(Listed entries begins)

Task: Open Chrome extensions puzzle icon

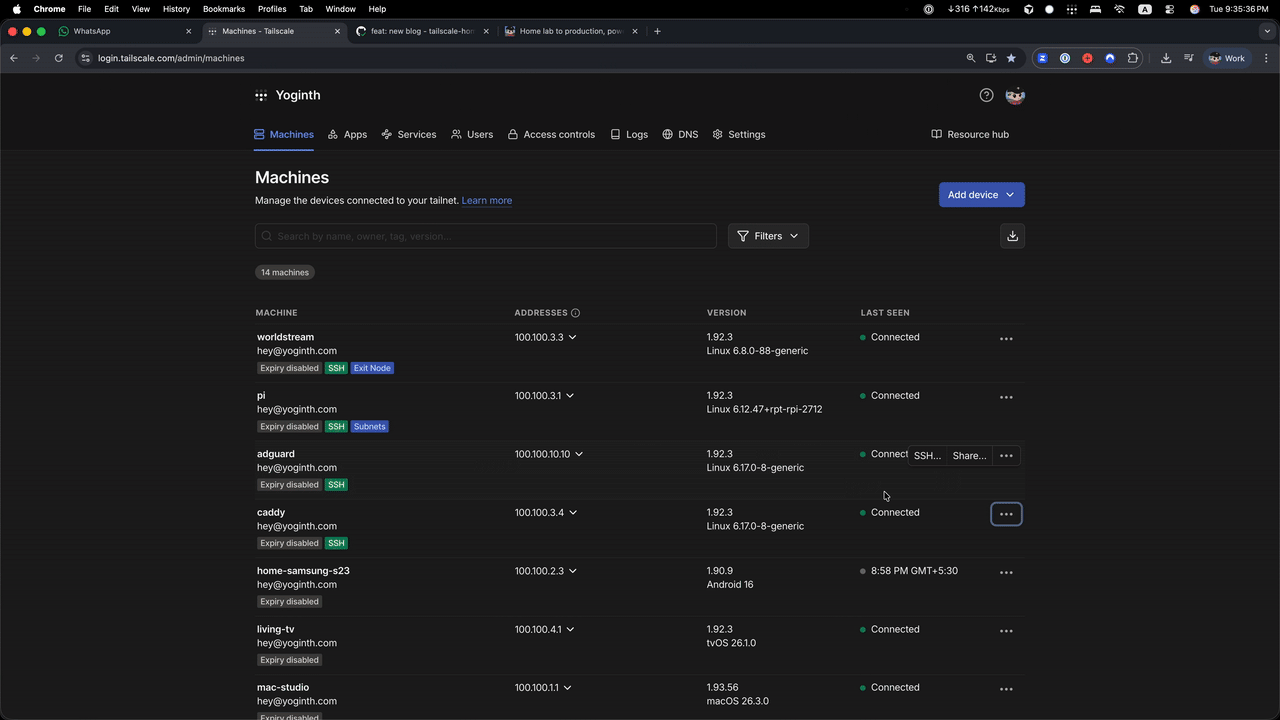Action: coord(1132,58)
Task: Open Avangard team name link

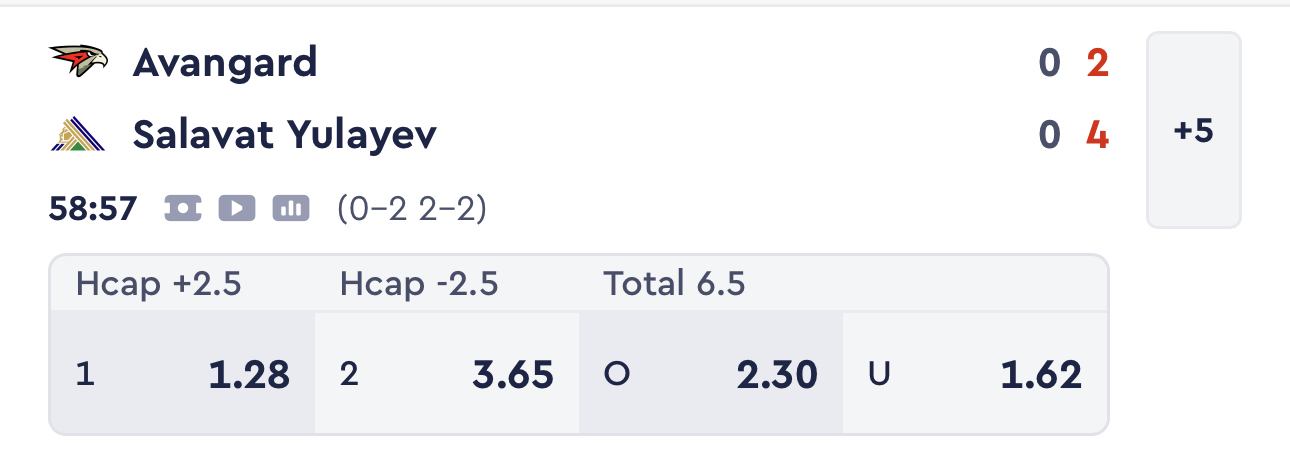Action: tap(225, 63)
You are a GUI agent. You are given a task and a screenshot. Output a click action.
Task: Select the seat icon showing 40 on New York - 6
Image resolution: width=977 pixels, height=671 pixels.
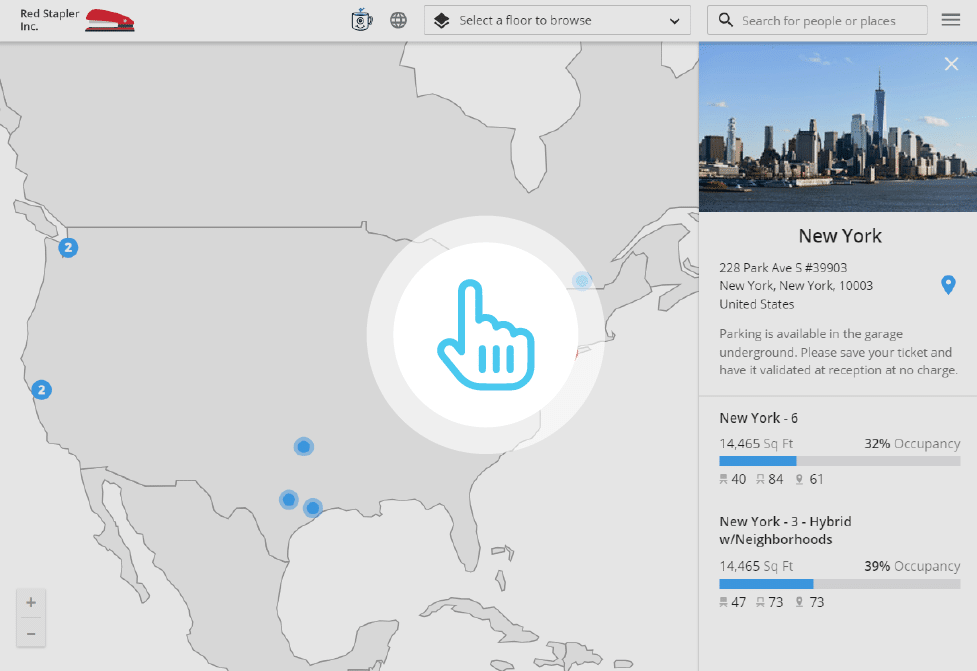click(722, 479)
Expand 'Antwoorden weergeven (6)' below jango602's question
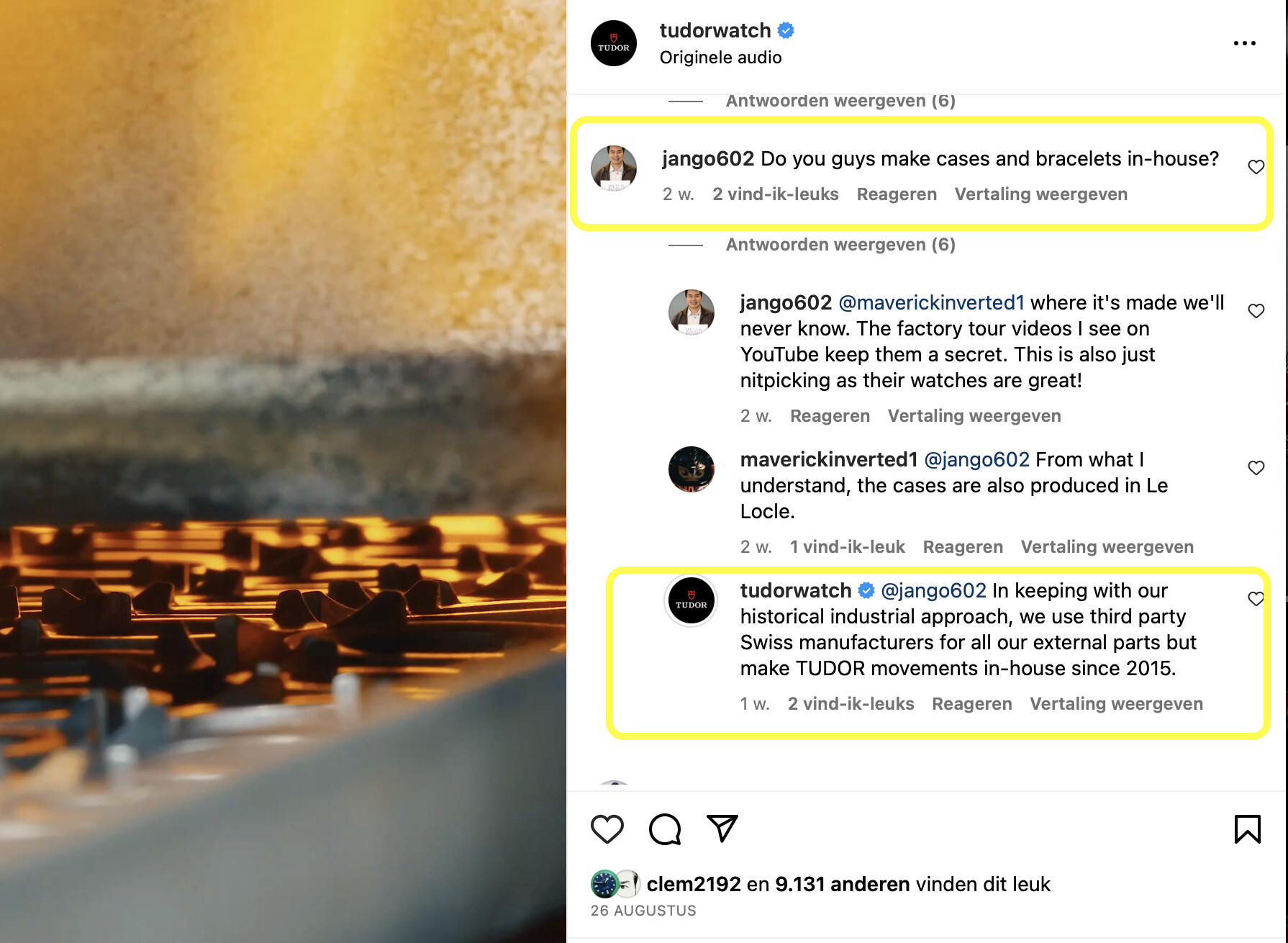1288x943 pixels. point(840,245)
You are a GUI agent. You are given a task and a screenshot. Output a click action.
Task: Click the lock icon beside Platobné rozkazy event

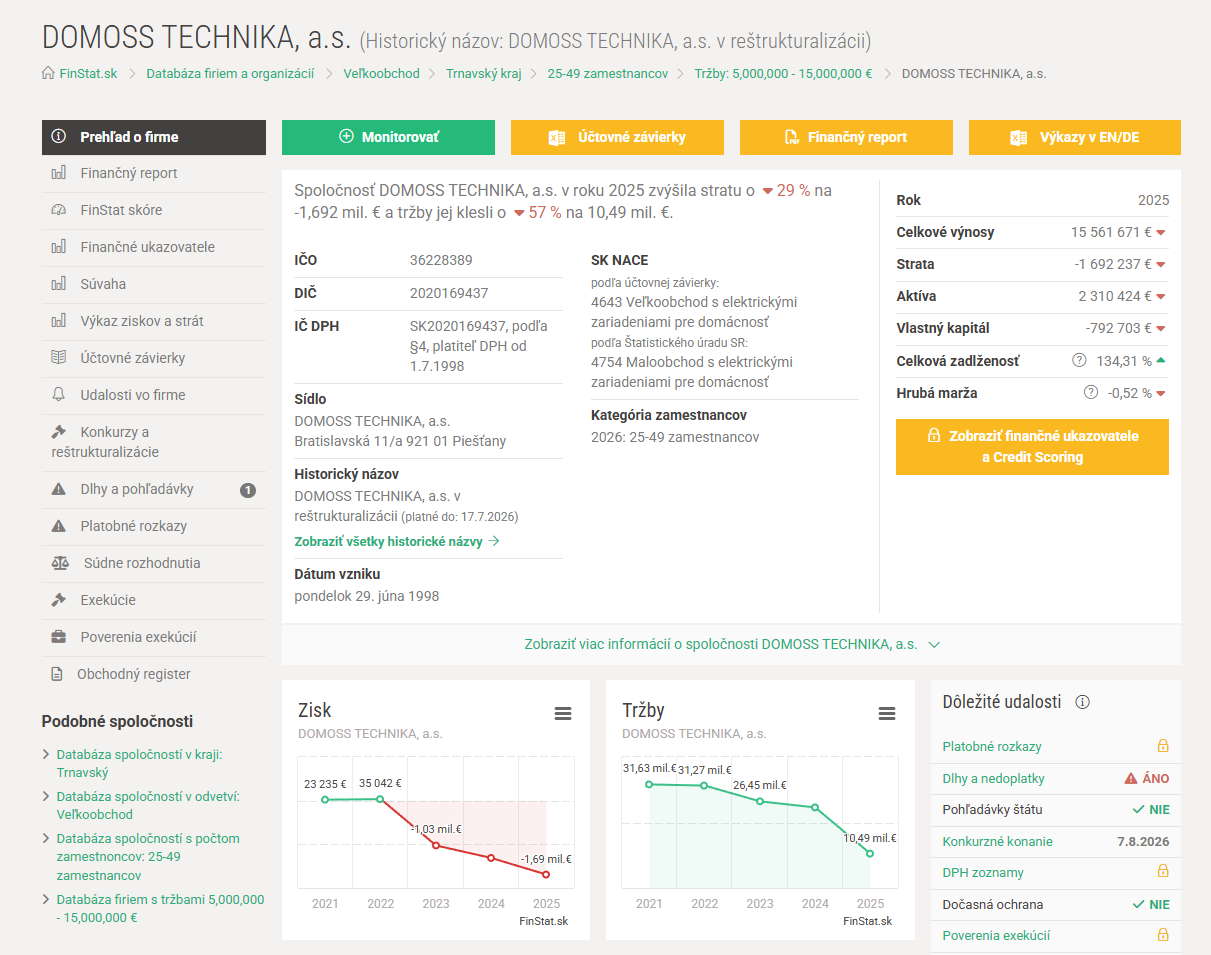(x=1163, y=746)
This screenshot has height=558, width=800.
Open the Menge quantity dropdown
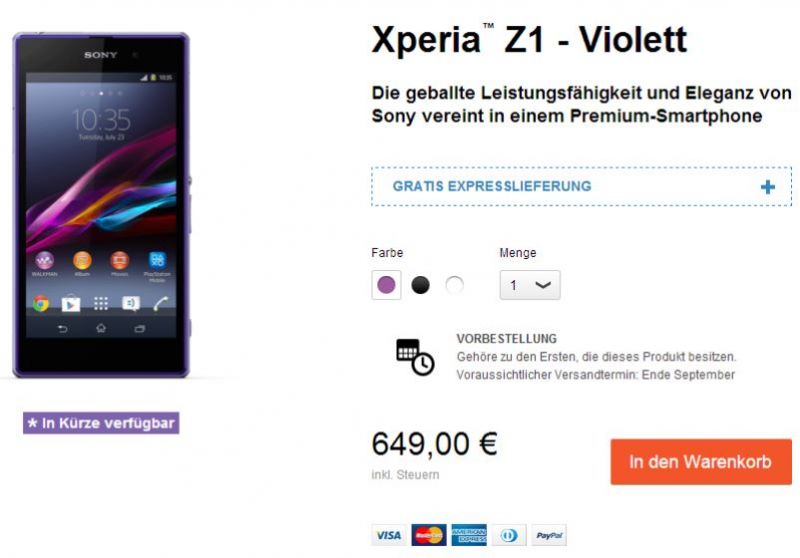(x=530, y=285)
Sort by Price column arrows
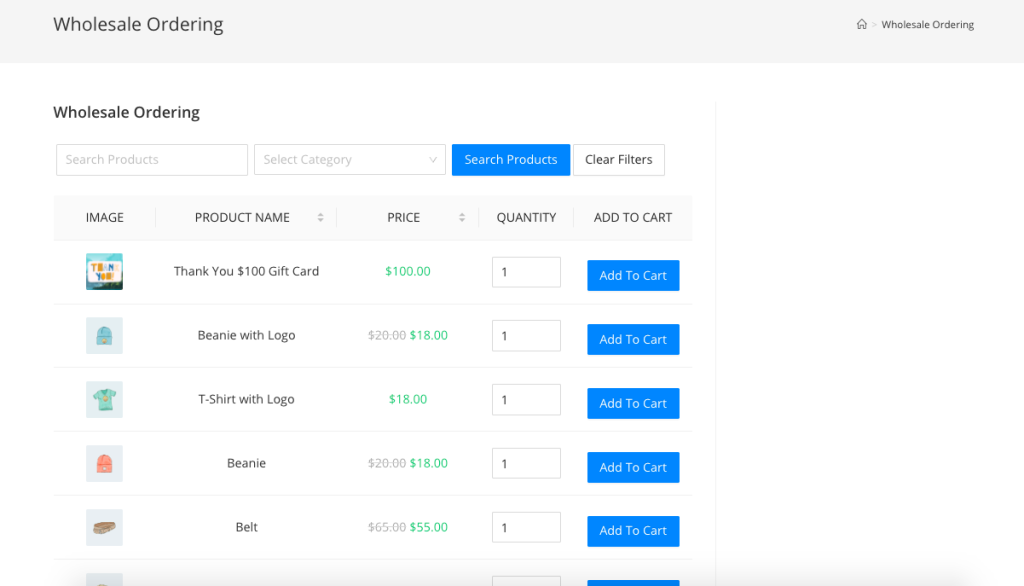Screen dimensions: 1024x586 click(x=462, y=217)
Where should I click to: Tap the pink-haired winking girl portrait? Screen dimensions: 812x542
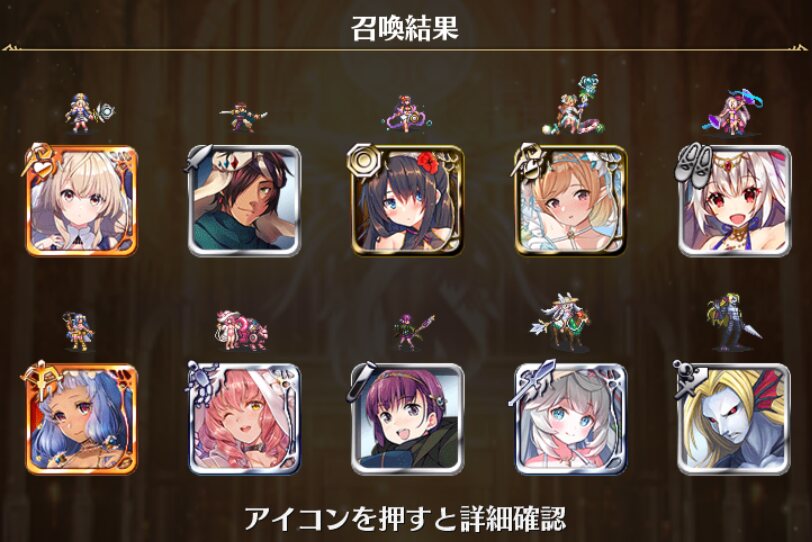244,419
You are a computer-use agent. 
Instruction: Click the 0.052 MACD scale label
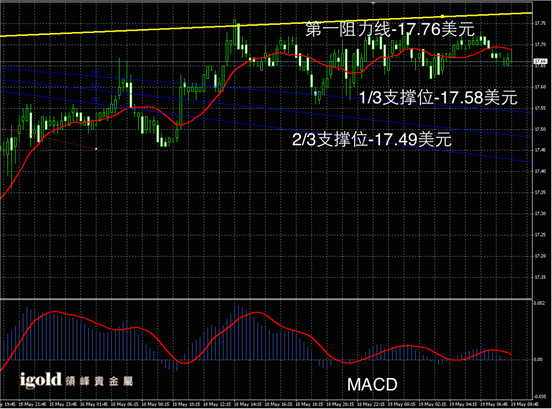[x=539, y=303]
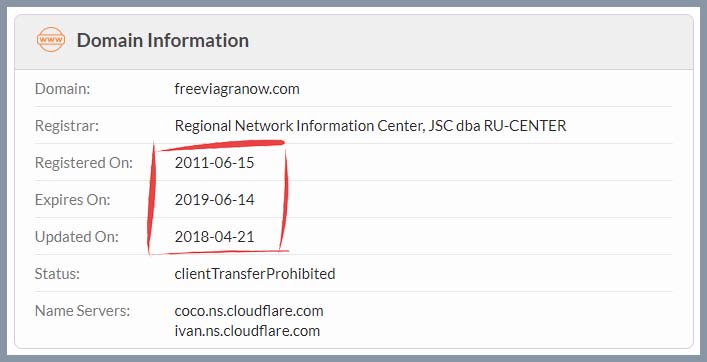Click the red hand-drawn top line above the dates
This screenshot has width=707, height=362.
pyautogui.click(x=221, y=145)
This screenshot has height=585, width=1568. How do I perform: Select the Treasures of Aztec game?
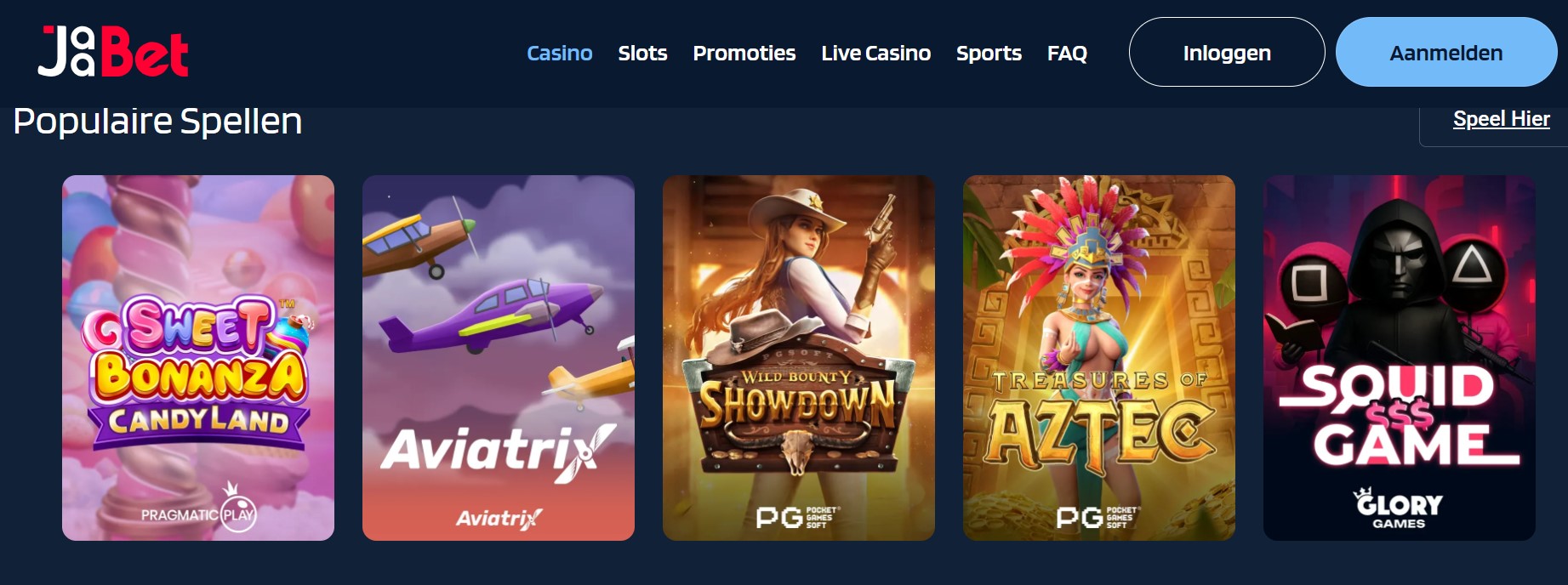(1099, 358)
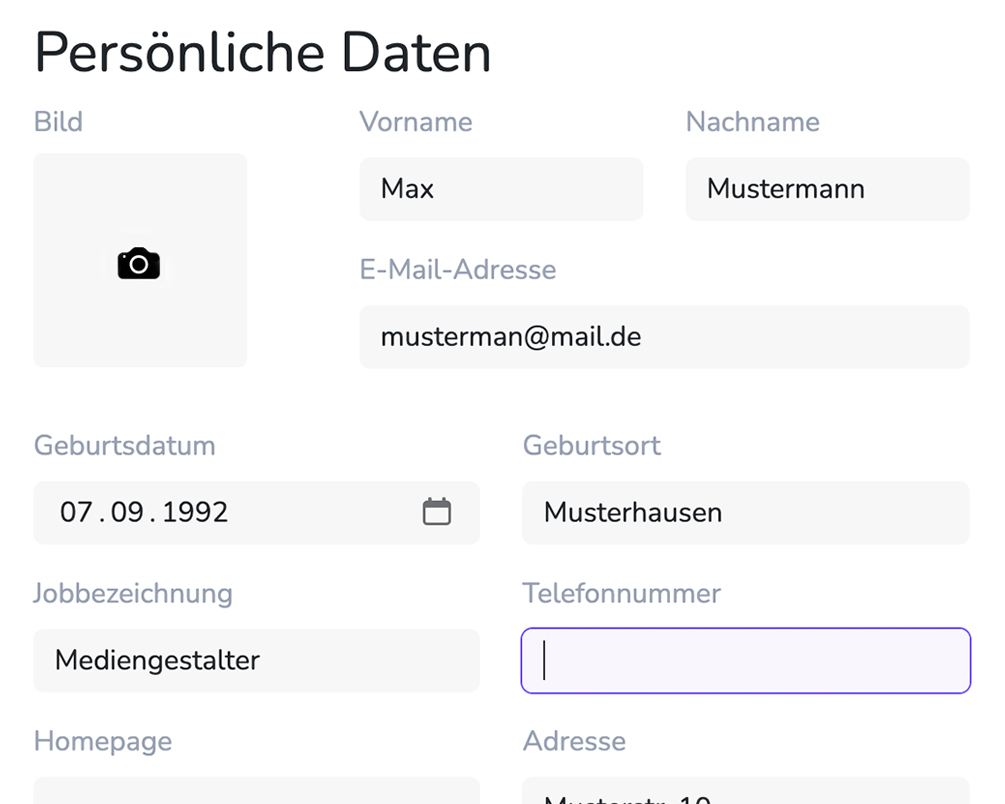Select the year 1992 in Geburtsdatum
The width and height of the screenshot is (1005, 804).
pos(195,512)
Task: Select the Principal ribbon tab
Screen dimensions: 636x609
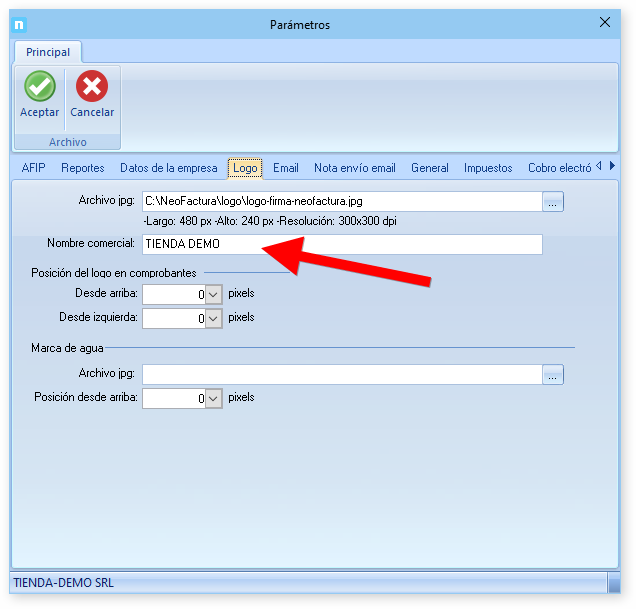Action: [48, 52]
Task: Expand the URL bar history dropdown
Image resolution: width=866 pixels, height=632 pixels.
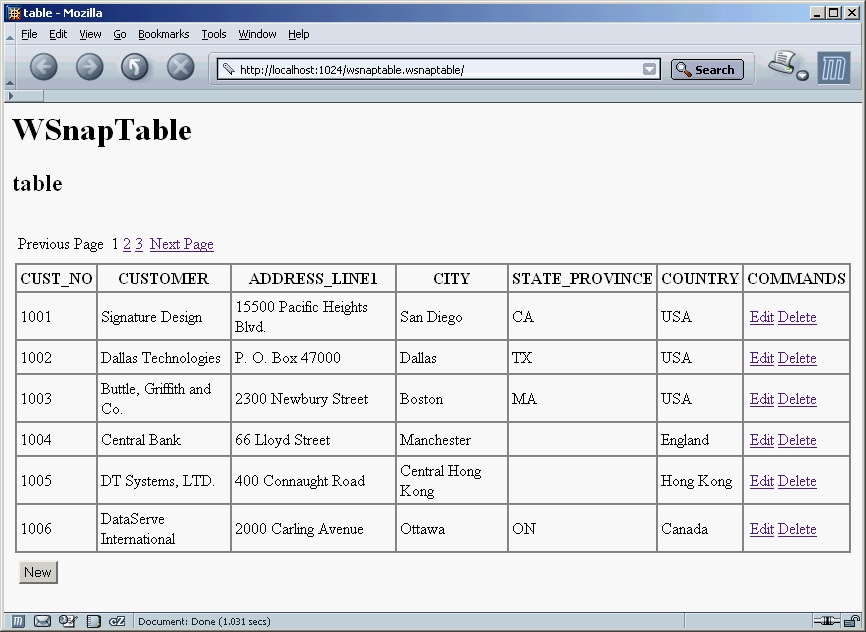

(Listed entries ends)

* Description of the task: The job is to return the listing above exactly, minus its pictures.

* Result below:
Task: Open Chrome extensions puzzle icon

Action: coord(1132,58)
Task: Open Avangard team name link

Action: tap(225, 63)
You are a GUI agent. You are given a task and a screenshot. Output a click action.
Task: Select the seat icon showing 40 on New York - 6
Image resolution: width=977 pixels, height=671 pixels.
click(722, 479)
Expand 'Antwoorden weergeven (6)' below jango602's question
1288x943 pixels. point(840,245)
You are a GUI agent. You are given a task and a screenshot. Output a click action.
Task: Click the lock icon beside Platobné rozkazy event

(x=1163, y=746)
This screenshot has height=558, width=800.
Open the Menge quantity dropdown
(x=530, y=285)
Sort by Price column arrows
Screen dimensions: 1024x586 click(x=462, y=217)
Where should I click to: Tap the pink-haired winking girl portrait? Screen dimensions: 812x542
244,419
You are a computer-use agent. 
Instruction: Click the 0.052 MACD scale label
[x=539, y=303]
Click the red hand-drawn top line above the dates
This screenshot has width=707, height=362.
pyautogui.click(x=221, y=145)
This screenshot has height=585, width=1568. How do I perform: Select the Treasures of Aztec game?
(1099, 358)
Select the year 1992 in Geburtsdatum
The width and height of the screenshot is (1005, 804).
pos(195,512)
Task: Select the Principal ribbon tab
Screen dimensions: 636x609
Action: [48, 52]
Task: Expand the URL bar history dropdown
Image resolution: width=866 pixels, height=632 pixels.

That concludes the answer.